Tagged as: Big Questions, Family<< Previous question   Next question >>
Question - (11 January 2012) 5 Answers - (Newest, 12 January 2012)
A female Greece age 30-35, anonymous writes:

hey dear agony aunts^^ i had made a question some days ago about how to tell all the people that wanna set me up with guys to leave me alone. well i finally got the edge to that but i think of coming out anyway.

see my dad and i had a talk just now and i get the feeling that he already knows. i had clues he knew before and he might even has seen me with one of my past girlfriends. today we were talking about some stuff that happened(i fad a major fight with my brother because he treats me as a child) and my dad said that he knows me and my brother well, that he knows us better than we know ourselves. so i told him that there is a big part of me and my life he doesn't know and probably never hear about, and he said "are you sure? i sometimes even know what you are going to say before you say it". i told him that i am sure and i was ready to spontaneuselly come out when my mom walked in so i couldn't(her health is fragile and she is homophobic)

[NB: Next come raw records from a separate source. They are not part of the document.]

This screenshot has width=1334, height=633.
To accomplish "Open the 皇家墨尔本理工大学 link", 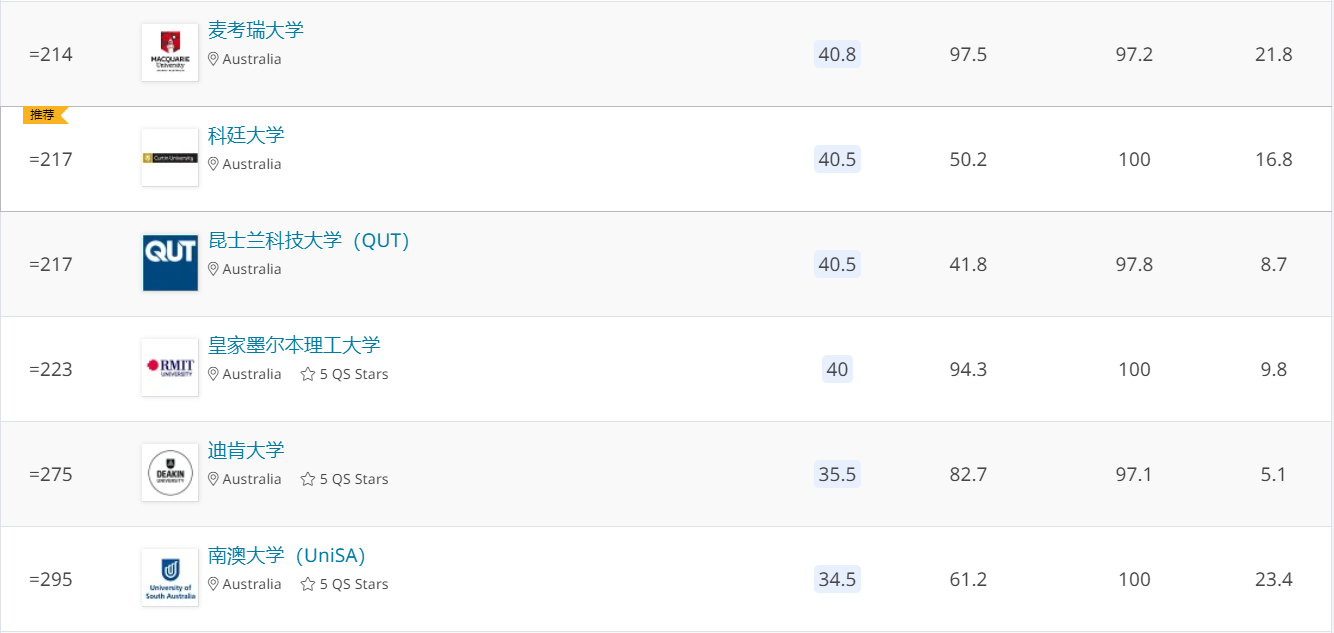I will pos(294,345).

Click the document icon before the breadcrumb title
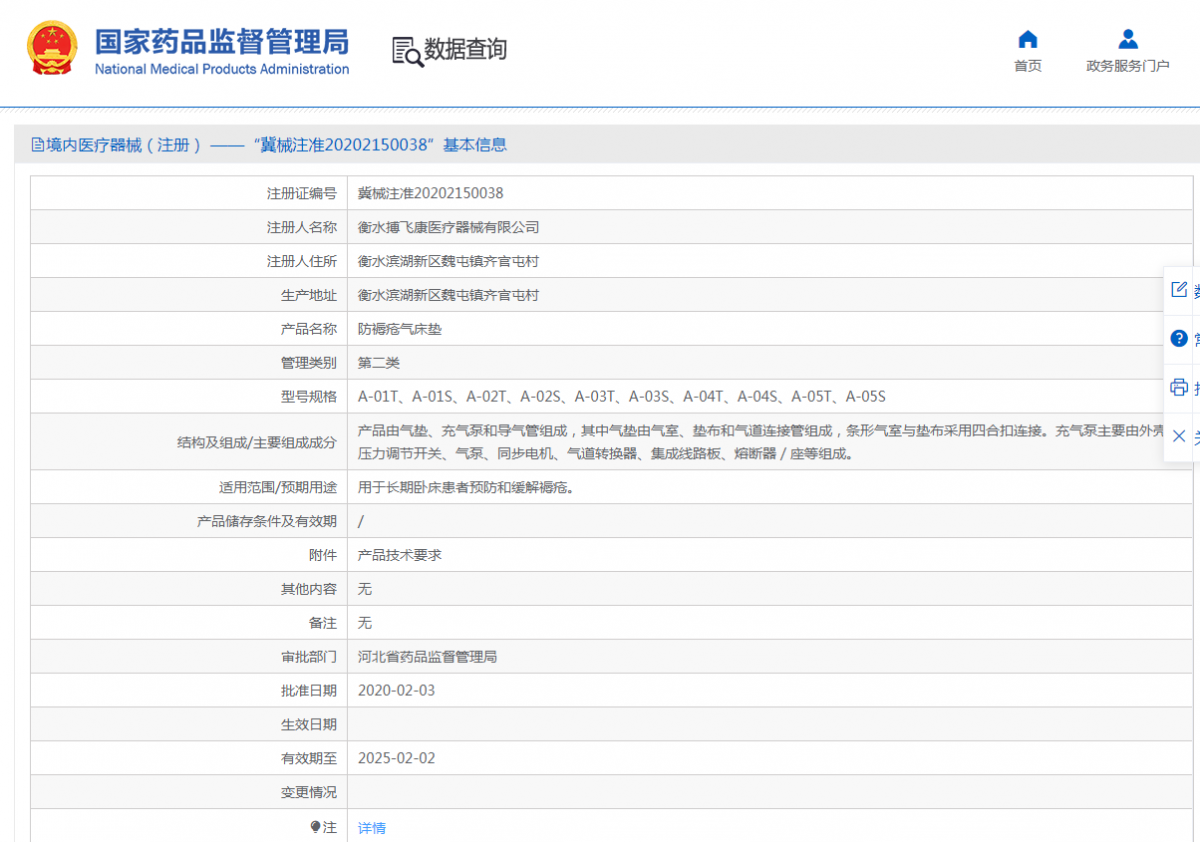pos(36,144)
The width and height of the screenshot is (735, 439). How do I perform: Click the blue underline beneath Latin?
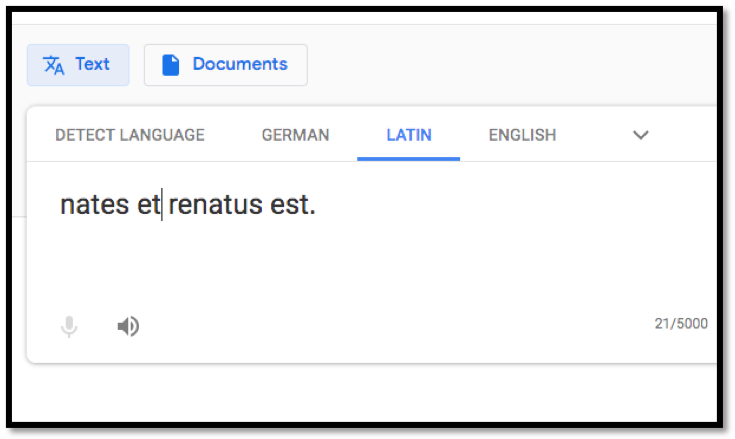pyautogui.click(x=409, y=159)

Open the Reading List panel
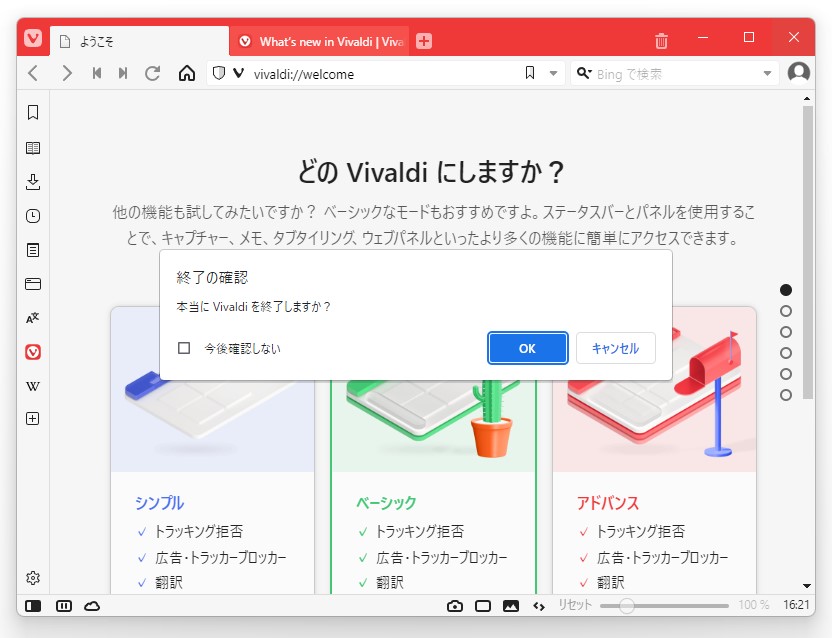pos(32,147)
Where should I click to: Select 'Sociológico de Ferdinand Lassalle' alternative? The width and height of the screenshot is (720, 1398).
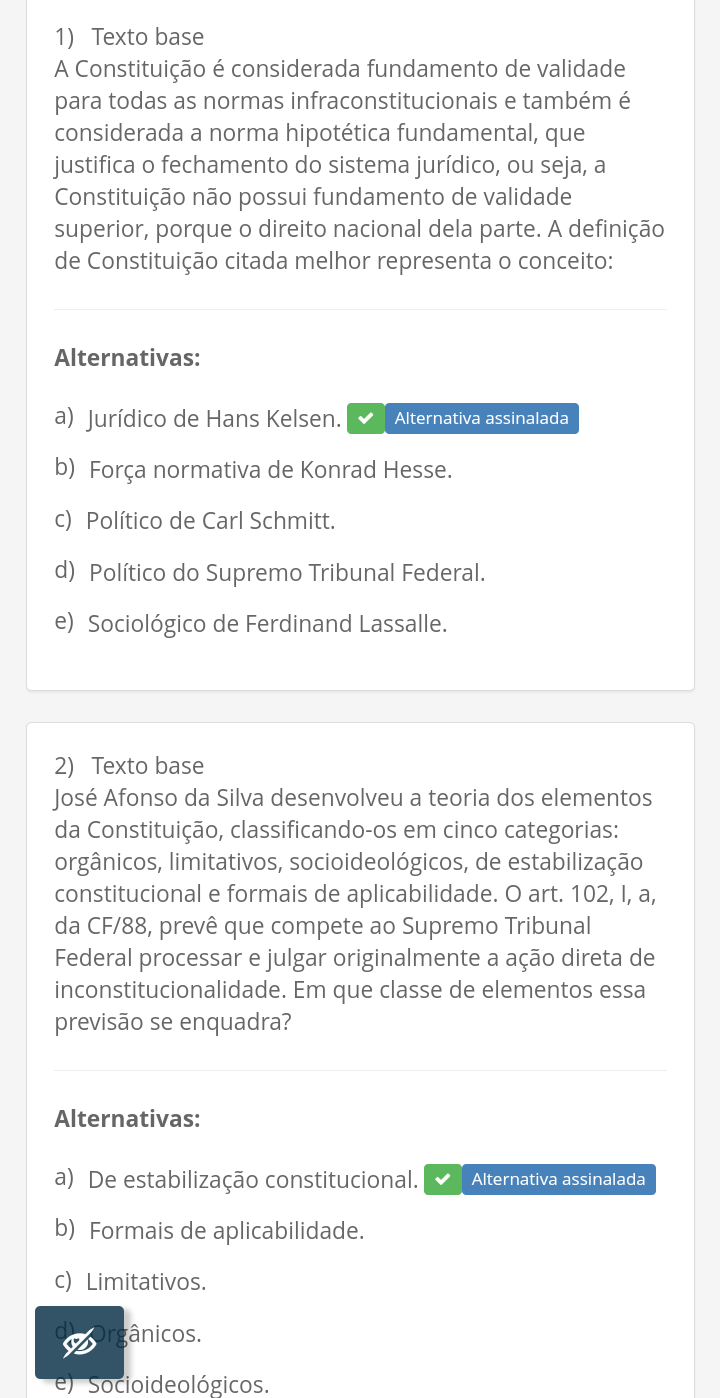pos(267,624)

i have many more clues that show he might know, but i am not sure really... should i come out and risk not being supported to go to this new college, and maybe even lose my family? or should i stay put and let this matter eat me?...

as i don't have a girl right now i don't need to come out but i think it is time(if i tell them when i am in a relationship they may hate my gf and i don't want that.) oh and their ages are dad 72 years old and mom 63 years if that helps.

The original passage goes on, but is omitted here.